**TASK GOAL**
Can you write out the listing again, starting at its first line and ending at the line that contains "480x360 pixels. click(89, 117)", with the requests included and every answer coordinate shifted up by 77?

■ ■ ■

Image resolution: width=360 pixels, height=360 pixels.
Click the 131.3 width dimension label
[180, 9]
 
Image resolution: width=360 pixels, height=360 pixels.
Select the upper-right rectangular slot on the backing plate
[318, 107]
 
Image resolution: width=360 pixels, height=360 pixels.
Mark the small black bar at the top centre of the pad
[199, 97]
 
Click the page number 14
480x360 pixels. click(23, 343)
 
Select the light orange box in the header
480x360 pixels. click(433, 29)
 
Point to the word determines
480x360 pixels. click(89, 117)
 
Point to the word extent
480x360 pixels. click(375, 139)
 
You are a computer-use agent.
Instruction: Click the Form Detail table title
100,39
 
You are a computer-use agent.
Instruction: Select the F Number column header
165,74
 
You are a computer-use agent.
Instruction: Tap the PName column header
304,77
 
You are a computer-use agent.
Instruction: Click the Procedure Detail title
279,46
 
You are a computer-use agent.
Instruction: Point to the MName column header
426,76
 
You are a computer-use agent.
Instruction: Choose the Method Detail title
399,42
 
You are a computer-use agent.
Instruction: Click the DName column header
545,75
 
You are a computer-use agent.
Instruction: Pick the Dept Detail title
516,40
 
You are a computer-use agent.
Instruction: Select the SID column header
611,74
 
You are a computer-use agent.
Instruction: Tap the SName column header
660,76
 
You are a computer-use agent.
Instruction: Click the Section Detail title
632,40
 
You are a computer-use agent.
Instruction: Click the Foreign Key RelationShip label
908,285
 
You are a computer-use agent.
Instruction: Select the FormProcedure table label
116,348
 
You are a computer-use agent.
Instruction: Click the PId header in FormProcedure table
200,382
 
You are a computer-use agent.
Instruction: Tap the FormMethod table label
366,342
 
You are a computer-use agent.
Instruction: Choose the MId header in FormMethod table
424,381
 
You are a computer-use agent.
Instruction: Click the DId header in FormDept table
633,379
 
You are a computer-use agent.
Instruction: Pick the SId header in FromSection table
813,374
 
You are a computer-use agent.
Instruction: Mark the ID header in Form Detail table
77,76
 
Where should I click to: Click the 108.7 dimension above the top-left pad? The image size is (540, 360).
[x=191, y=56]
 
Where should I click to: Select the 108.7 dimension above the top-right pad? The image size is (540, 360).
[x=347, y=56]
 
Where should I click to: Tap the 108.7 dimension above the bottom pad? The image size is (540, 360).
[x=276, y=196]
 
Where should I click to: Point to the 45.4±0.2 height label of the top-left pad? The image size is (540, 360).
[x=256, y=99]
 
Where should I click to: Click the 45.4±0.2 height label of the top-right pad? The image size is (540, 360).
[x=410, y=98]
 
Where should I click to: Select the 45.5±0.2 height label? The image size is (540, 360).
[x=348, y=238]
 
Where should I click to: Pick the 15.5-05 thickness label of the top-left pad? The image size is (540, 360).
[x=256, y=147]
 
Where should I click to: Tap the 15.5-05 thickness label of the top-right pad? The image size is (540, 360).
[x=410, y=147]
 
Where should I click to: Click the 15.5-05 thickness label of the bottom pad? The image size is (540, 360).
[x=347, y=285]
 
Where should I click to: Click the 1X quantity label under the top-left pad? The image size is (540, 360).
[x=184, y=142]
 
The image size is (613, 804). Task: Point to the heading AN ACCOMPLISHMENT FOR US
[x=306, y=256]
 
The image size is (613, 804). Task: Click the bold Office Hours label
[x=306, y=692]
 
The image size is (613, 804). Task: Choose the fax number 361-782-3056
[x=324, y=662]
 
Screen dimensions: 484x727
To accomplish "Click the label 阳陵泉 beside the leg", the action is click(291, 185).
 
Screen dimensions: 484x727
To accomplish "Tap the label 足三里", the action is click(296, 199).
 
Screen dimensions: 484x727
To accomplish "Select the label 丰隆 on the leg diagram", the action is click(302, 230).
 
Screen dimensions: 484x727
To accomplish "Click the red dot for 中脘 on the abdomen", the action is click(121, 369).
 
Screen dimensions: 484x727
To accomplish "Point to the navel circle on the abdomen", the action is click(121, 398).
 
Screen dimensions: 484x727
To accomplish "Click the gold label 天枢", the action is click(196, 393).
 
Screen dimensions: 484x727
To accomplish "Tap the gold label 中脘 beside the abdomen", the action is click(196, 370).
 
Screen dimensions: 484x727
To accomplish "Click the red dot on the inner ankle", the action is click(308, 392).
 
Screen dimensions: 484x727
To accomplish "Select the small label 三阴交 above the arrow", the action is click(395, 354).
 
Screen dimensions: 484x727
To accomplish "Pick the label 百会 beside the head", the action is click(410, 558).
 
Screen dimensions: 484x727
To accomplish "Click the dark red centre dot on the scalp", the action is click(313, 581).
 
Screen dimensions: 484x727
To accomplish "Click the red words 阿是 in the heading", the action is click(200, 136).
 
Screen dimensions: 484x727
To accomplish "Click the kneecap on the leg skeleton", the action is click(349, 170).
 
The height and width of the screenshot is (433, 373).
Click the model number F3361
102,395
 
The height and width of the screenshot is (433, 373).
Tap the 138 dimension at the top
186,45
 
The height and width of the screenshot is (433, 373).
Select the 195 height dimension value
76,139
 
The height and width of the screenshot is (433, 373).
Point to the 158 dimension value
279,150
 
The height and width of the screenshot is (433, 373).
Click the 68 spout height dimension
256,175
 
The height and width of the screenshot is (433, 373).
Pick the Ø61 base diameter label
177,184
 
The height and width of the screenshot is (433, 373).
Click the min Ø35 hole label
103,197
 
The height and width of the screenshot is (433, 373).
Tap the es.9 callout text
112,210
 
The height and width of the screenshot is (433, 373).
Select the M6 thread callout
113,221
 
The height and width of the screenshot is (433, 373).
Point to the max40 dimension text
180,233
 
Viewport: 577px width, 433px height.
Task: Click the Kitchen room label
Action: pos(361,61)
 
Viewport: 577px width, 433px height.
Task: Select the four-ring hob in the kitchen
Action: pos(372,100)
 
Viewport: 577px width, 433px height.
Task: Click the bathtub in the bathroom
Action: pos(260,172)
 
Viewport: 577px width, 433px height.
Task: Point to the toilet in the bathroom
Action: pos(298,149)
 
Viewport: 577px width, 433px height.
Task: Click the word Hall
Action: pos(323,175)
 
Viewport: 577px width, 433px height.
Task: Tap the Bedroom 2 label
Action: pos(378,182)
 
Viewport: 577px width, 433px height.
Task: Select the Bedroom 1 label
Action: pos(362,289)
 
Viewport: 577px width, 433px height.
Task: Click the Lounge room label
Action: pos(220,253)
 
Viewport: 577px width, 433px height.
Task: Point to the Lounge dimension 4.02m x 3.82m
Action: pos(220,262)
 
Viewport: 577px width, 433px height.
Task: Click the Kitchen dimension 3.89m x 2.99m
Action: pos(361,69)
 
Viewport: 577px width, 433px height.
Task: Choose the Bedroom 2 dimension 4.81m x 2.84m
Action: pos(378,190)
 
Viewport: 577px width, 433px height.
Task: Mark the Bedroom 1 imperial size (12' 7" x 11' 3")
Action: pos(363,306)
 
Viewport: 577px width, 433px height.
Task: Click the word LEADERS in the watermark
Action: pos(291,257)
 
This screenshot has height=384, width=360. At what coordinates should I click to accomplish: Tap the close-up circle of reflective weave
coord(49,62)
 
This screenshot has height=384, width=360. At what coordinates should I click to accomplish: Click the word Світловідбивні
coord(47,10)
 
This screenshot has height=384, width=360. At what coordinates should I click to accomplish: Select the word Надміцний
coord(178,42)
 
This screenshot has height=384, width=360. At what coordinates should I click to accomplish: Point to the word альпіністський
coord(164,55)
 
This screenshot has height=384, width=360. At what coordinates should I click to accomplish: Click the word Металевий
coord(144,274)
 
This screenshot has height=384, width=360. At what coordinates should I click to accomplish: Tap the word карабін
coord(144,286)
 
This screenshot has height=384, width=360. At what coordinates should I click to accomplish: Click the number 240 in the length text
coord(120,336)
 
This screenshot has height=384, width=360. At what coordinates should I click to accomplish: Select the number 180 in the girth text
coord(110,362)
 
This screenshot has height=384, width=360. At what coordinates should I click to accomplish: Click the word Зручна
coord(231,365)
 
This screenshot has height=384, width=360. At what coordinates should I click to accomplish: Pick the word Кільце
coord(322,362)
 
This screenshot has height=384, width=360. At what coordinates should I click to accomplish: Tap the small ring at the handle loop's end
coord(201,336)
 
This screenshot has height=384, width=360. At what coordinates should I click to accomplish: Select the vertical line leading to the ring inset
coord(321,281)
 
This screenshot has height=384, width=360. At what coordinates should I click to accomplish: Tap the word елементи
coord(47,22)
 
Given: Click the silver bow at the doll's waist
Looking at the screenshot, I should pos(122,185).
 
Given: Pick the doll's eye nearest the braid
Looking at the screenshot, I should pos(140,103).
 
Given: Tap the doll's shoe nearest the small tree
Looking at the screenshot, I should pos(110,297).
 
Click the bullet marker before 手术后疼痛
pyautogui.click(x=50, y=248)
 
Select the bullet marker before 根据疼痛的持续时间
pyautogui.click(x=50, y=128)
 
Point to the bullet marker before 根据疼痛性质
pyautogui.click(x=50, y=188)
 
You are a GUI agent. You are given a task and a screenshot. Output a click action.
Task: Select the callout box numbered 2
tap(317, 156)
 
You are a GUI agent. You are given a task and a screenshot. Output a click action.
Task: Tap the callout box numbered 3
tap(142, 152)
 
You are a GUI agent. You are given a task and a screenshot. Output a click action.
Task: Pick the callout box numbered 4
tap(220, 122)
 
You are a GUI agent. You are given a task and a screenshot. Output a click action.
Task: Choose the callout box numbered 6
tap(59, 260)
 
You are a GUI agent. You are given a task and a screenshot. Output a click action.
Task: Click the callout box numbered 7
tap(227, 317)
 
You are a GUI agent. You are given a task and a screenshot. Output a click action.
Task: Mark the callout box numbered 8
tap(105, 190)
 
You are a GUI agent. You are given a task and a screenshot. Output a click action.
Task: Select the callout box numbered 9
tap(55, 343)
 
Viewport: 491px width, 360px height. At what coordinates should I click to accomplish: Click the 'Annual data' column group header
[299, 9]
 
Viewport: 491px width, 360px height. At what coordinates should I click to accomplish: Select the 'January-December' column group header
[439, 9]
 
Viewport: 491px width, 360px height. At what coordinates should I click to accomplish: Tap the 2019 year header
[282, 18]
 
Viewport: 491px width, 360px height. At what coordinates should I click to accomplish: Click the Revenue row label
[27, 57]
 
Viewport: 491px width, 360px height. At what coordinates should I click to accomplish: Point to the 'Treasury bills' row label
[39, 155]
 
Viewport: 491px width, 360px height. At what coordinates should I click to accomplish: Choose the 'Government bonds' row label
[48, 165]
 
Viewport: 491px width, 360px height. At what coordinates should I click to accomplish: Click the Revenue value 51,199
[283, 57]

■ ■ ■

**SOLUTION FOR THIS TASK**
Image resolution: width=360 pixels, height=360 pixels.
Click the 131.3 width dimension label
[257, 86]
 
Image resolution: width=360 pixels, height=360 pixels.
Select the upper-right rectangular slot on the backing plate
[395, 184]
 
Image resolution: width=360 pixels, height=360 pixels.
Mark the small black bar at the top centre of the pad
[276, 174]
 
Click the page number 14
480x360 pixels. click(100, 420)
 
Select the light orange box in the header
480x360 pixels. click(510, 106)
 
Point to the word determines
480x360 pixels. click(166, 194)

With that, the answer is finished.